作者： Xiaolu Jiang1, Ping Xu1, Feng Feng1, Gianluca Grenci2,3, Thuan Beng Saw1,4 1School of Life Sciences,Westlake University, 2Mechanobiology Institute,National University of Singapore, 3Department of Biomedical Engineering,National University of Singapore, 4Research Center for Industries of the Future,Westlake University

简介：

Overview

This study presents a protocol for a two-layer microfluidic device designed to investigate the electromechanical regulation of epithelial tissue homeostasis.

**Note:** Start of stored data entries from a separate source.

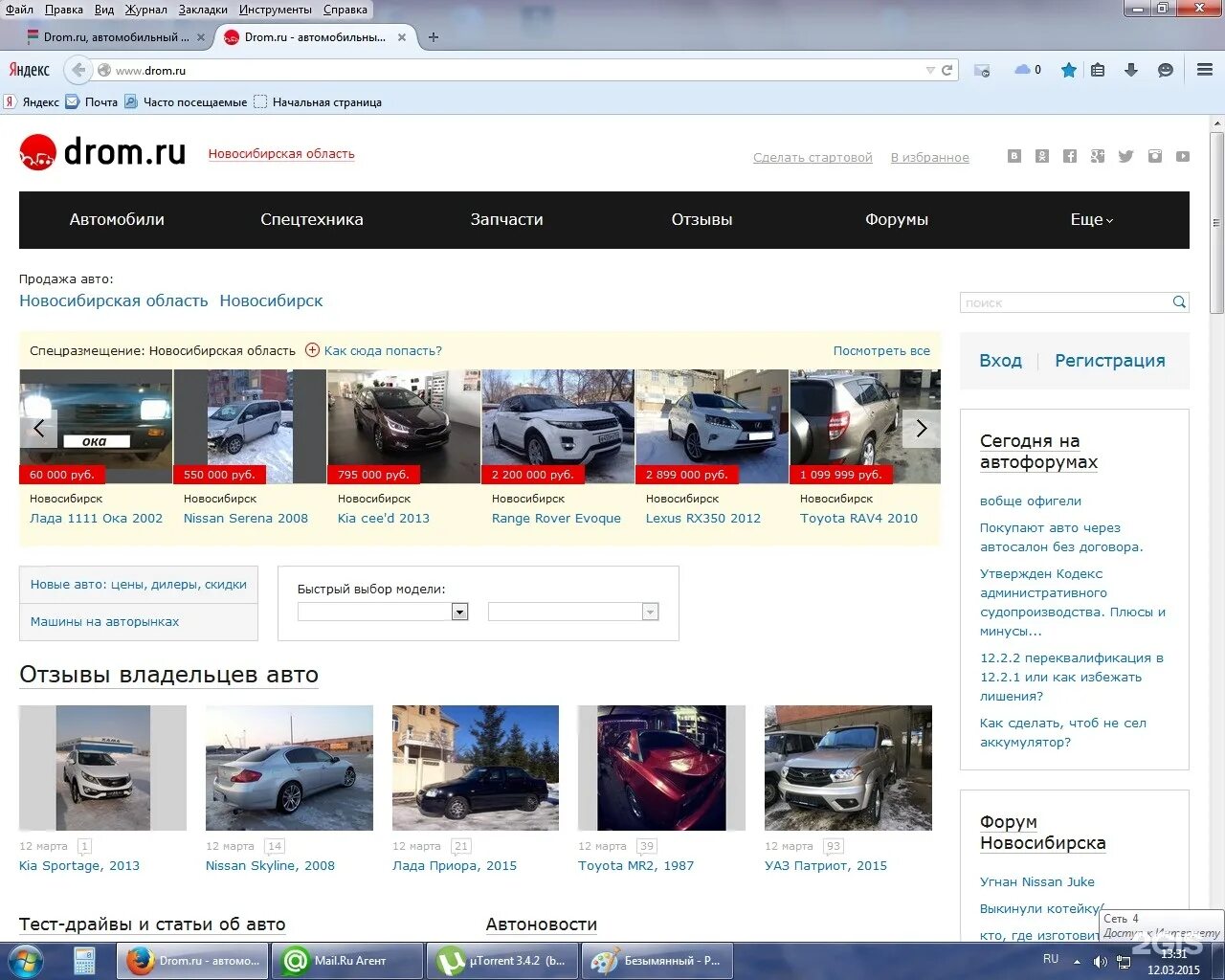Open drom.ru VKontakte page via VK icon
The image size is (1225, 980).
(1013, 156)
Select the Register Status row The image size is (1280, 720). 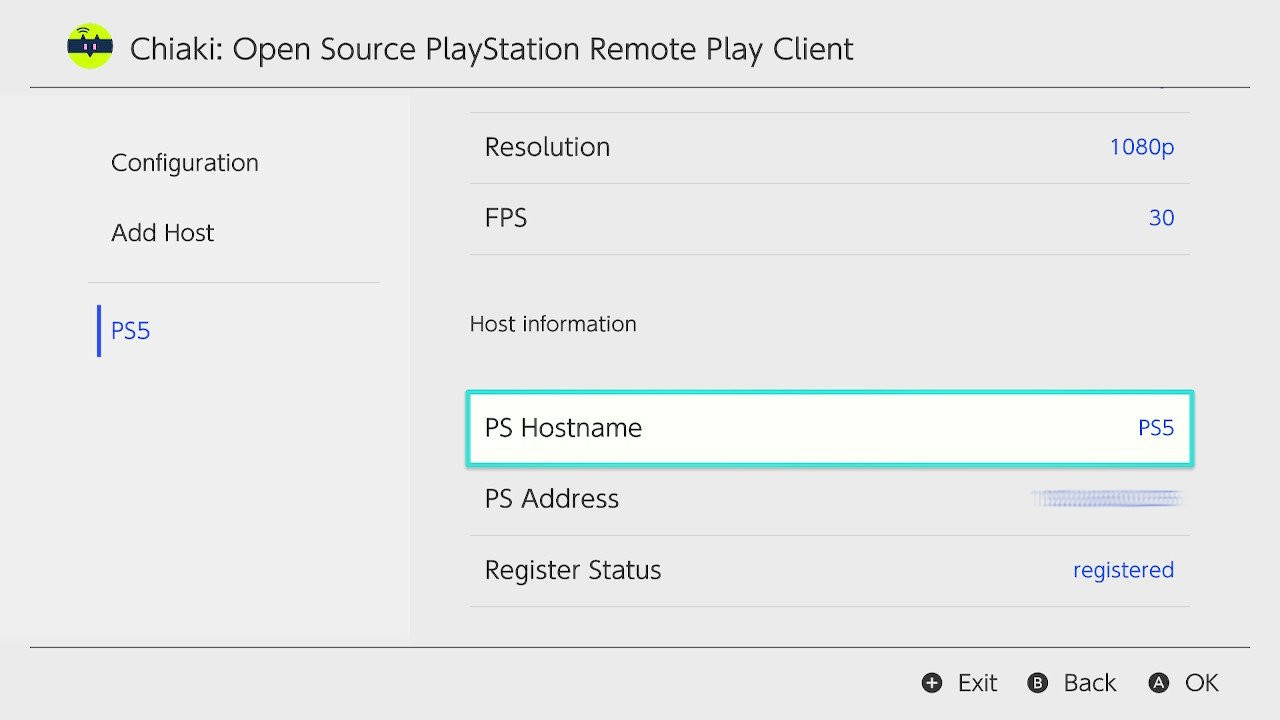point(830,571)
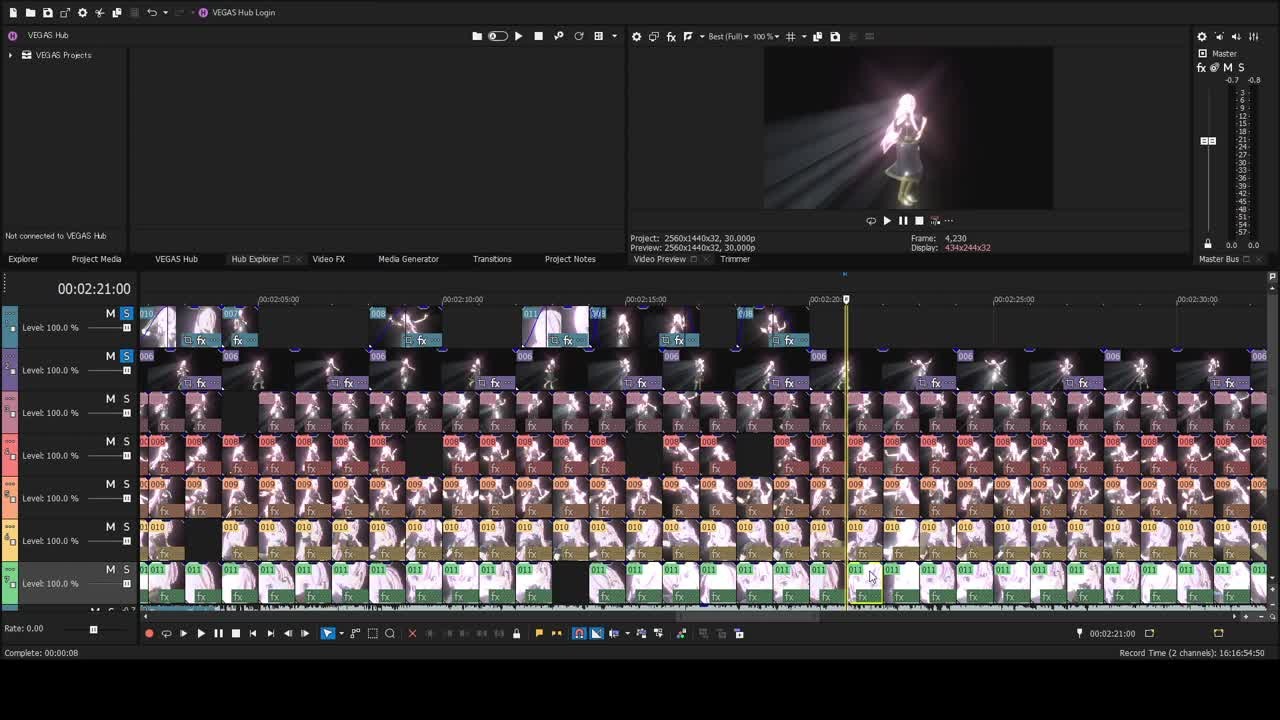The width and height of the screenshot is (1280, 720).
Task: Click the Lock event padlock icon
Action: tap(516, 633)
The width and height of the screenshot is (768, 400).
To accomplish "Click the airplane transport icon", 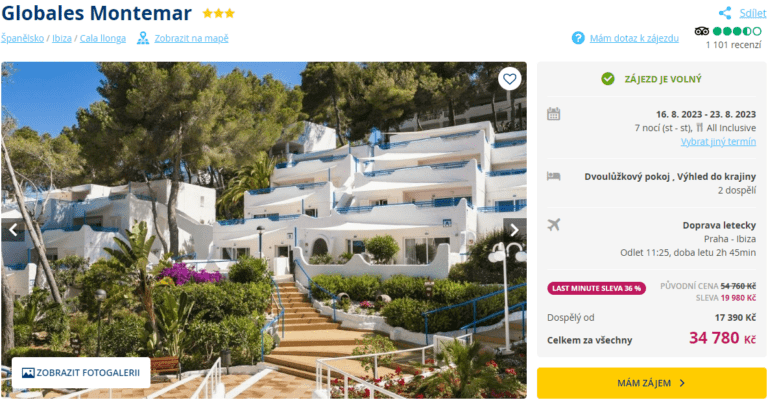I will click(553, 225).
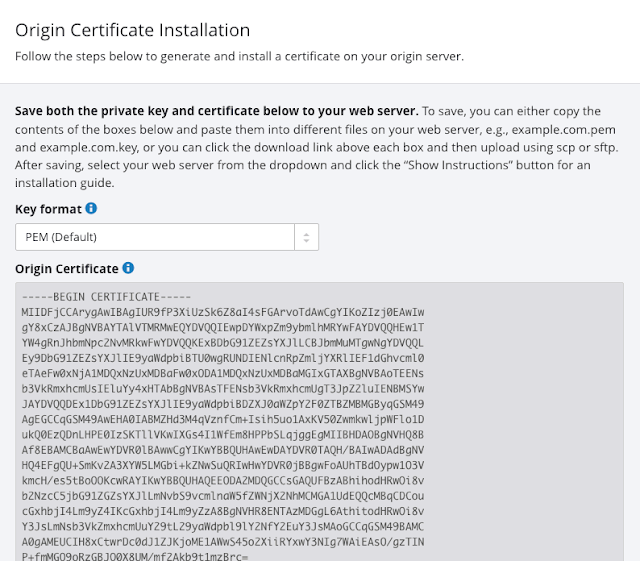
Task: Click the example.com.key text in the paragraph
Action: click(x=91, y=147)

By applying static physiological electric currents, the device influences cell adhesion, proliferation, and extrusion, revealing critical mechanisms through live-cell imaging and mechanical stress measurements.

Key Study Components

Area of Science

Neuroscience
Cell Biology
Microfluidics

Background

Understanding tissue homeostasis is crucial for developmental biology and regenerative medicine.
Electric fields have been shown to influence cellular behaviors, yet their role in tissue organization is less understood.
Previous studies focused on migration, leaving a gap in knowledge regarding tissue maintenance.
This research aims to bridge that gap using innovative microfluidic technology.

Purpose of Study

To investigate how electric fields regulate cell adhesion, proliferation, and extrusion in epithelial tissues.
To explore the effects of electric current direction on tissue states.
To develop a system that allows direct observation of physiological cues on tissue organization.

Methods Used

Fabrication of a two-layer microfluidic device.
Application of controlled electric fields to epithelial tissues.
Live-cell imaging to monitor cellular responses.
Mechanical stress measurements to assess tissue integrity.

Main Results

Electric fields significantly influence cell adhesion and proliferation.
Apical to basal electric fields induce a proliferative phenotype.
Basal to apical fields promote cell extrusion, affecting overall cell density.
The system enables new insights into the electromechanical control of tissue homeostasis.

Conclusions

The developed microfluidic device is a powerful tool for studying tissue responses to electrical cues.
Findings enhance understanding of how electric fields can be utilized in tissue engineering.
This research opens avenues for future studies on tissue organization and maintenance.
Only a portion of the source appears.